-- TASK GOAL --
Write out every entry word for word.
══ EXTRACTED DATA ══
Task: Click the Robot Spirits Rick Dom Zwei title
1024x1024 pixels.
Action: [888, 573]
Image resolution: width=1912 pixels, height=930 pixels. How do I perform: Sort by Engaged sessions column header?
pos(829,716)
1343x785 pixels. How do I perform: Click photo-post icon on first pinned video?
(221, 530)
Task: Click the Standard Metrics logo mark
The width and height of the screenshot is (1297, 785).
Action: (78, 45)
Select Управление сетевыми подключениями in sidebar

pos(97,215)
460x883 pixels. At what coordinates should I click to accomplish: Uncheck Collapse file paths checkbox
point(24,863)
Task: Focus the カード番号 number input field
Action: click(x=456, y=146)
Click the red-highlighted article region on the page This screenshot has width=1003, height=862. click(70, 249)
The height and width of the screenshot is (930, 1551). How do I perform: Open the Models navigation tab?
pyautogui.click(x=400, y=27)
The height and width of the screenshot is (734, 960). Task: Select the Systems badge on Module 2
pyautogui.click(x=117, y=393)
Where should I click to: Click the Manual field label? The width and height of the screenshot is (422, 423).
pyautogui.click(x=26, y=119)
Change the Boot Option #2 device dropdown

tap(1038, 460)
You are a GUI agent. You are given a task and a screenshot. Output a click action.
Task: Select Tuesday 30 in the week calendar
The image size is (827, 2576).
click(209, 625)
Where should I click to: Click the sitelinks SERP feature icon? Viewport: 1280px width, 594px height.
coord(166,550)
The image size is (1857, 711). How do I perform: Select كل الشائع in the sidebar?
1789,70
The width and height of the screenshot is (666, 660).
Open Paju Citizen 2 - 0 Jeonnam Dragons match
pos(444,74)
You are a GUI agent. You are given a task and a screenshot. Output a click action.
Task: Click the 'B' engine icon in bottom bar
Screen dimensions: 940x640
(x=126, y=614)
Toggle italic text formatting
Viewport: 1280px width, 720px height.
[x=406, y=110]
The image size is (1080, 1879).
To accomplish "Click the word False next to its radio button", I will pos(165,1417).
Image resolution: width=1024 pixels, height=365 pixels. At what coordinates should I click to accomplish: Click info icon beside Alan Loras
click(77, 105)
═══
-- YOUR RESPONSE --
Task: Click the Robot Spirits Rick Dom Zwei title
1024x1024 pixels.
Action: [888, 573]
Image resolution: width=1912 pixels, height=930 pixels. How do I perform: Sort by Engaged sessions column header?
pos(829,716)
1343x785 pixels. How do I perform: Click photo-post icon on first pinned video?
(221, 530)
Task: Click the Standard Metrics logo mark
The width and height of the screenshot is (1297, 785).
Action: (78, 45)
Select Управление сетевыми подключениями in sidebar

pos(97,215)
460x883 pixels. At what coordinates should I click to accomplish: Uncheck Collapse file paths checkbox
point(24,863)
Task: Focus the カード番号 number input field
Action: click(x=456, y=146)
Click the red-highlighted article region on the page This screenshot has width=1003, height=862. click(70, 249)
The height and width of the screenshot is (930, 1551). How do I perform: Open the Models navigation tab?
pyautogui.click(x=400, y=27)
The height and width of the screenshot is (734, 960). Task: Select the Systems badge on Module 2
pyautogui.click(x=117, y=393)
Where should I click to: Click the Manual field label? The width and height of the screenshot is (422, 423).
pyautogui.click(x=26, y=119)
Change the Boot Option #2 device dropdown

tap(1038, 460)
You are a GUI agent. You are given a task and a screenshot. Output a click action.
Task: Select Tuesday 30 in the week calendar
The image size is (827, 2576).
click(209, 625)
Where should I click to: Click the sitelinks SERP feature icon? Viewport: 1280px width, 594px height.
coord(166,550)
The image size is (1857, 711). How do I perform: Select كل الشائع in the sidebar?
1789,70
The width and height of the screenshot is (666, 660).
Open Paju Citizen 2 - 0 Jeonnam Dragons match
pos(444,74)
You are a GUI agent. You are given a task and a screenshot. Output a click action.
Task: Click the 'B' engine icon in bottom bar
Screen dimensions: 940x640
(x=126, y=614)
Toggle italic text formatting
Viewport: 1280px width, 720px height.
[x=406, y=110]
The image size is (1080, 1879).
To accomplish "Click the word False next to its radio button", I will pos(165,1417).
Image resolution: width=1024 pixels, height=365 pixels. At what coordinates should I click to accomplish: Click info icon beside Alan Loras
click(77, 105)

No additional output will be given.